— Auszug aus dem Datensatz —
★ ★ ★ ★
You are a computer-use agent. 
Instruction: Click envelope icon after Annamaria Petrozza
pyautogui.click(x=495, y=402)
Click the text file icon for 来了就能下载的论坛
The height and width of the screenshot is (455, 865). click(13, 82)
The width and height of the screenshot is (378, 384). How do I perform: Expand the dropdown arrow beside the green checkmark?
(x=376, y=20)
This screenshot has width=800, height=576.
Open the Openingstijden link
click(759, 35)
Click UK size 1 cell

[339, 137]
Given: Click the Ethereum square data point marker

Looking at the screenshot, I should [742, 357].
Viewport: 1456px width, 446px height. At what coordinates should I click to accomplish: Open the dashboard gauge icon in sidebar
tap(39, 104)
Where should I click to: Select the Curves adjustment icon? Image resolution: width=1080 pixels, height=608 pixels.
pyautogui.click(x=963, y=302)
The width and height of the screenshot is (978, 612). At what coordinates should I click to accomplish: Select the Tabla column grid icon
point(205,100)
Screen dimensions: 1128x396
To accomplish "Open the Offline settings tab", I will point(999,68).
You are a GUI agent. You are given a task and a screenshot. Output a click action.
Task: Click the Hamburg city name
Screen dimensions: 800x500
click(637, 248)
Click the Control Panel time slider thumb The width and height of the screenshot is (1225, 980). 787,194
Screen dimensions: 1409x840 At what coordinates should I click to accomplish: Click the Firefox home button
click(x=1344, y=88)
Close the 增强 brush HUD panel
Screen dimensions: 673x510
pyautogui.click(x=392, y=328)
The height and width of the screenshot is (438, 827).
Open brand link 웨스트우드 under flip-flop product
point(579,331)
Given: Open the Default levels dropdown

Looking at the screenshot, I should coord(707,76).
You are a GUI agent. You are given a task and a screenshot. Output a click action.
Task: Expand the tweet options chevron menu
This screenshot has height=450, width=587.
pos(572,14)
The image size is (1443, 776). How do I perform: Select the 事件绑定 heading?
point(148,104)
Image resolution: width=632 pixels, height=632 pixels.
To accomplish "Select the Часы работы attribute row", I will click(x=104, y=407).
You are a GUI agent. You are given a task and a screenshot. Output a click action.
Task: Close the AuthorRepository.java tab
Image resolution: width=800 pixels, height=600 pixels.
★ ★ ★ ★
— Zielsetzung —
Gib sämtliche Einträge oben erneut aus und ersetze darin „GUI agent“ durch „interface agent“. Alles Übrige bleibt unverändert.

— Lösung —
You are a computer-use agent. 
Instruction: Click envelope icon after Annamaria Petrozza
pyautogui.click(x=495, y=402)
Click the text file icon for 来了就能下载的论坛
The height and width of the screenshot is (455, 865). click(13, 82)
The width and height of the screenshot is (378, 384). How do I perform: Expand the dropdown arrow beside the green checkmark?
(x=376, y=20)
This screenshot has width=800, height=576.
Open the Openingstijden link
click(759, 35)
Click UK size 1 cell

[339, 137]
Given: Click the Ethereum square data point marker

Looking at the screenshot, I should [742, 357].
Viewport: 1456px width, 446px height. At what coordinates should I click to accomplish: Open the dashboard gauge icon in sidebar
tap(39, 104)
Where should I click to: Select the Curves adjustment icon? Image resolution: width=1080 pixels, height=608 pixels.
pyautogui.click(x=963, y=302)
The width and height of the screenshot is (978, 612). At what coordinates should I click to accomplish: Select the Tabla column grid icon
point(205,100)
Screen dimensions: 1128x396
To accomplish "Open the Offline settings tab", I will point(999,68).
You are a interface agent. You are given a task and a screenshot. Output a click action.
Task: Click the Hamburg city name
Screen dimensions: 800x500
click(637, 248)
Click the Control Panel time slider thumb The width and height of the screenshot is (1225, 980). 787,194
Screen dimensions: 1409x840 At what coordinates should I click to accomplish: Click the Firefox home button
click(x=1344, y=88)
Close the 增强 brush HUD panel
Screen dimensions: 673x510
pyautogui.click(x=392, y=328)
The height and width of the screenshot is (438, 827).
Open brand link 웨스트우드 under flip-flop product
point(579,331)
Given: Open the Default levels dropdown

Looking at the screenshot, I should coord(707,76).
You are a interface agent. You are given a task and a screenshot. Output a click action.
Task: Expand the tweet options chevron menu
This screenshot has height=450, width=587.
pos(572,14)
The image size is (1443, 776). How do I perform: Select the 事件绑定 heading?
point(148,104)
Image resolution: width=632 pixels, height=632 pixels.
To accomplish "Select the Часы работы attribute row", I will click(x=104, y=407).
You are a interface agent. You are given a task and a screenshot. Output a click action.
Task: Close the AuthorRepository.java tab
Image resolution: width=800 pixels, height=600 pixels.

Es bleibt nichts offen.